И когда их шаги затихли и волчок слепо отгородил Никитина от коридорных посторонних шорохов и звуков, он перебрал полученные книги, внимательно перелистал каждую из них и, отложив две в сторону, углубился в "Тысячу и одну ночь"...
Накануне вечером коридорный служитель, веселый и ловкий уголовный, внеся на ночь парашу в камеру, ухитрился передать записку. Из записки этой Никитин узнал, что на воле что-то неладно и что недавно арестовали Сережу. Коридорный успел от себя добавить, что "новенький" сидит на этом же коридоре в крайней одиночке. Никитин взволновался и стал придумывать, как бы снестись с Сережей. Но ничего придумать не удалось, и неизвестность опалила Никитина жарким томлением. Вплоть до получения передачи он тщетно старался уяснить себе, что же случилось на воле и почему снова арестовали Сережу. Поэтому он жадно кинулся к книгам, поэтому же, разглядев на трепанных страницах арабских сказок какие-то знаки, стал он внимательно разбираться в них.
Он разбирал найденные точечки, разбросанные в разных местах книги, упорно и трудолюбиво. Путанная система, о которой еще на воле, на всякий случай, было договорено, требовала безукоризненного внимания и сосредоточенности. Постепенно Никитин стал складывать отдельные слоги, потом выросло первое слово, за ним еще. Наконец, целая фраза. Она была ошеломляющей. Она безжалостно, холодно и непререкаемо твердила:
-- ..."Обнаружена провокация"...
Почувствовав холод в сердце, мгновенную боль и вместе с нею негодование, Никитин сцепил зубы:
-- Кто?..
И следя дальше за страницами, на которых по узорно-расцвеченному ковру восточной сказки с лампой Аладина, с превращениями, принцами и принцессами, -- жесткие точечки, словно невзначай, отметили буквы, слагавшиеся в обличительные слова, -- он получил разящий ответ:
-- "Синявский выслежен. Попался в подстроенную для проверки ловушку. Ходит к ротмистру на частную квартиру. Выдал технику, ряд работников"...
Дважды проверил Никитин сообщение.
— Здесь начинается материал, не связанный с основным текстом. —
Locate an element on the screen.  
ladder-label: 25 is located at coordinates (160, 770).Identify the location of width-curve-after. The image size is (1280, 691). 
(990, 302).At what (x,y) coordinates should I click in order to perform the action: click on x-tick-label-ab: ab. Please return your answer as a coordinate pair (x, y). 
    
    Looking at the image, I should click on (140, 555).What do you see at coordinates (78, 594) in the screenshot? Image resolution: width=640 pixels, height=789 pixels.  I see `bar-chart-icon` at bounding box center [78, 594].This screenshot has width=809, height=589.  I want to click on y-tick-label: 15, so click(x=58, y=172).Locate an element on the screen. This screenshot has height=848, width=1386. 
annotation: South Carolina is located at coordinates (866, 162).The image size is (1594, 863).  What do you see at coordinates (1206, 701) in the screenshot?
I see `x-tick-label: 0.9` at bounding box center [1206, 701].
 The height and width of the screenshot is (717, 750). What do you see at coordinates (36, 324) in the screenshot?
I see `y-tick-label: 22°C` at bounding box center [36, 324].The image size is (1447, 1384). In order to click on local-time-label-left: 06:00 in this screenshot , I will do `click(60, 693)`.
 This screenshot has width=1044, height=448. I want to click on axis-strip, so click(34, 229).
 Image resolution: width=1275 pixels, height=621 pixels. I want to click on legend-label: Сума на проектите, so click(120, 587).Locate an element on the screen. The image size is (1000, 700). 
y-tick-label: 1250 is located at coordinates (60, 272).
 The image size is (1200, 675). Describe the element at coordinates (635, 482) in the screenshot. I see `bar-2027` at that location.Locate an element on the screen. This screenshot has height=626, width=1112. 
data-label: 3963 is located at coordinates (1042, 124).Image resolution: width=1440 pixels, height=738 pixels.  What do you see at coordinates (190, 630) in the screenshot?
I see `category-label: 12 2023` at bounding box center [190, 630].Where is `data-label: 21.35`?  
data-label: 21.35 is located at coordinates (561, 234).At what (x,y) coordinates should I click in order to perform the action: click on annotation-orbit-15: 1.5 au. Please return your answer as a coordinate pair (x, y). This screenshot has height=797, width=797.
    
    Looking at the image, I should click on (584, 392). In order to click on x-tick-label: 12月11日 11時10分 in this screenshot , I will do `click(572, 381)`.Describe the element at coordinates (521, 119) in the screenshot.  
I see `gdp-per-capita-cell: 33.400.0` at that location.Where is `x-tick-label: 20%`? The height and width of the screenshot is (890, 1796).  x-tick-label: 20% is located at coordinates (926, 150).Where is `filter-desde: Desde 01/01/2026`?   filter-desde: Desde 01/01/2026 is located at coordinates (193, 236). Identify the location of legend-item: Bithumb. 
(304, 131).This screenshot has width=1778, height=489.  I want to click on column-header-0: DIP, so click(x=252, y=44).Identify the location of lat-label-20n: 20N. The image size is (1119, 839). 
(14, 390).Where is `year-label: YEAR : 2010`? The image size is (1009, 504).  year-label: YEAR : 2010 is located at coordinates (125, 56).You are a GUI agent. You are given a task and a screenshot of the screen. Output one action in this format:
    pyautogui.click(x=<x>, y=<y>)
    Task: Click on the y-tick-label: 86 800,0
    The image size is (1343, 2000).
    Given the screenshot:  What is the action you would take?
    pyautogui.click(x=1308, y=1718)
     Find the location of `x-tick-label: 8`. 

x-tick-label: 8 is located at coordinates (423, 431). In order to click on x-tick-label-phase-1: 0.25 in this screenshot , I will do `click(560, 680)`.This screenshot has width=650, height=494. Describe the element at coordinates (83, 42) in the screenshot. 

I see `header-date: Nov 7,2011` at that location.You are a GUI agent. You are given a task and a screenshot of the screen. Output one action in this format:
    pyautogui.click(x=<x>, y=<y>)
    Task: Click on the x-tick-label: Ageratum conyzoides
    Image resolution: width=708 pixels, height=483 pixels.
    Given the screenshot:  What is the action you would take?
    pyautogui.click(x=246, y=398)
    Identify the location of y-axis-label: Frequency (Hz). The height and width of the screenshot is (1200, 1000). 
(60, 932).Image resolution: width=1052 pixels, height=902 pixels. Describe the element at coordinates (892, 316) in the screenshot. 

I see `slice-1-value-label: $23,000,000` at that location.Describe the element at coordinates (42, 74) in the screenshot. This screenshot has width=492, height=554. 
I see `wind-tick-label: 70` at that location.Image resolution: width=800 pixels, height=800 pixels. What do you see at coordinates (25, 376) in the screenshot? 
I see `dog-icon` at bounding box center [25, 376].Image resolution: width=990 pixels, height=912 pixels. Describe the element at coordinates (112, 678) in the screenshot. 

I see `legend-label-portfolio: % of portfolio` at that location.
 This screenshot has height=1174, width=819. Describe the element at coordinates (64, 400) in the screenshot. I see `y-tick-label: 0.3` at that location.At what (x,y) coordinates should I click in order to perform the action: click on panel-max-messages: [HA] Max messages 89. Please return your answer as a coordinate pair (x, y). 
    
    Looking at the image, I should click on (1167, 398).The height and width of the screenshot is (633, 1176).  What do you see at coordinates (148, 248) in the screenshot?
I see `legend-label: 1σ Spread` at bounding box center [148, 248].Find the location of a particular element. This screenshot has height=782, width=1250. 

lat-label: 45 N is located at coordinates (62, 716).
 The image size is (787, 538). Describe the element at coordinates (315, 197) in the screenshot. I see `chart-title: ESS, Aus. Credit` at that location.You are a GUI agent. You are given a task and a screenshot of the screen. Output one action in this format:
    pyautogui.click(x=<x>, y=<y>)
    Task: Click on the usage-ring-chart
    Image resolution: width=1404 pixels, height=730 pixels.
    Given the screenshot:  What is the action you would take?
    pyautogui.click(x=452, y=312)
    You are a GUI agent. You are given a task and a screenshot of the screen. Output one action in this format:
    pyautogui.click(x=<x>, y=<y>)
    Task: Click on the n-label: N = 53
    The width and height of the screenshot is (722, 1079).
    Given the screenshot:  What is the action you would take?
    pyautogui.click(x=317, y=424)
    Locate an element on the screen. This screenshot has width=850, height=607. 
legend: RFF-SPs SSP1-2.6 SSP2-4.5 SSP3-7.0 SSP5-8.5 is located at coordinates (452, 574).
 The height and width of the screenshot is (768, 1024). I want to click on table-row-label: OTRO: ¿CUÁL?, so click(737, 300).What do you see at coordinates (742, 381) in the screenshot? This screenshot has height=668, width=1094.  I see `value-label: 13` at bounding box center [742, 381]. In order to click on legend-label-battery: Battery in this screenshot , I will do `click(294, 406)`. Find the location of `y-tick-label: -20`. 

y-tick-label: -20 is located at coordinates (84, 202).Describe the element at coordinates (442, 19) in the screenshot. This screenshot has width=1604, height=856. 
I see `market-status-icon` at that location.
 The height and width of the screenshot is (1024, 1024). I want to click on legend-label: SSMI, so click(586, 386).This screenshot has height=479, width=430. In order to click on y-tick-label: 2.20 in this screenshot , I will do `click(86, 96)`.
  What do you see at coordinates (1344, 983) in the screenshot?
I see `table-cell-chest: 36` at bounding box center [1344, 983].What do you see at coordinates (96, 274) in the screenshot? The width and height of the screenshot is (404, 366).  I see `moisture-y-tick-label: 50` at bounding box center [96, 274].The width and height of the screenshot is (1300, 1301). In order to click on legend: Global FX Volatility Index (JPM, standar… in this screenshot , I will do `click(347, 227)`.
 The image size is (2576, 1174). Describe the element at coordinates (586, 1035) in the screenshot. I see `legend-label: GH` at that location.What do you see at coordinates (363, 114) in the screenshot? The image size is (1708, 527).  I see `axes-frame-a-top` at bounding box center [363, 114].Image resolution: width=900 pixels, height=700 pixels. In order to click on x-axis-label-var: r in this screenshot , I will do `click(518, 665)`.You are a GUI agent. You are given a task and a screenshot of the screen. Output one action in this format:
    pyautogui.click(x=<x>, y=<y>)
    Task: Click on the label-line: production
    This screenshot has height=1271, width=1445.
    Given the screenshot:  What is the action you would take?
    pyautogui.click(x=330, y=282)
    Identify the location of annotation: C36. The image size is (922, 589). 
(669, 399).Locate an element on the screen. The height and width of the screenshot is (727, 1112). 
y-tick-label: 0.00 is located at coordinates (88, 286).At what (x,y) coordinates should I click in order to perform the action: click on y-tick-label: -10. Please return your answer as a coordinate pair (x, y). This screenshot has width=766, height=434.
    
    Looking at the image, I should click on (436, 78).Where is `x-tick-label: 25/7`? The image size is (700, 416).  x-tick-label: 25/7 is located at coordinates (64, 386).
Дважды обжегся негодованием, обидой, нестерпимой болью утраты чего-то неповторимого. Бросил трепанную книгу на железный столик, рванул спутанные вихры на голове, слепо пошел по одиночке (семь шагов в длину, три в ширину), уткнулся в кованную зловещую дверь, повернулся зло и негодующе, увидел вверху, в сводчатом потолке коварное, решетками заставленное окно и не остановился. Дошел до стены, повернулся, снова пошел. Так -- долго, до тяжкой и глухой усталости, до одури. На семи шагах прошел томительные версты: словно в знойной пустыне, одинокий и затерянный, совершал он ненадежный и бесцельный путь.
Но нужно было идти, идти во что бы то ни стало, ибо неподвижность убивала, а движение давало еле теплющуюся надежду на спасение, на жизнь.
Слепо шел по одиночке Никитин; бессильный раздвинуть каменные глухие стены, сжимал кулаки, кому-то грозил и беззвучно кричал:
-- Гад!.. Негодяй... У-у, гадина!..
Брошенная на железный столик книга раскрылась, растопырив пухлые листы, колеблющиеся при стремительных поворотах Никитина по камере. Книга раскрыла сердце свое. Может быть, на том месте, где повествовалось о великодушном и мудром Гарун аль Рашиде, тайно и невидимо для правоверных, в платьи простого из простейших, обходившем синими сказочными ночами спящие улицы и пахучие площади волшебного Багдада.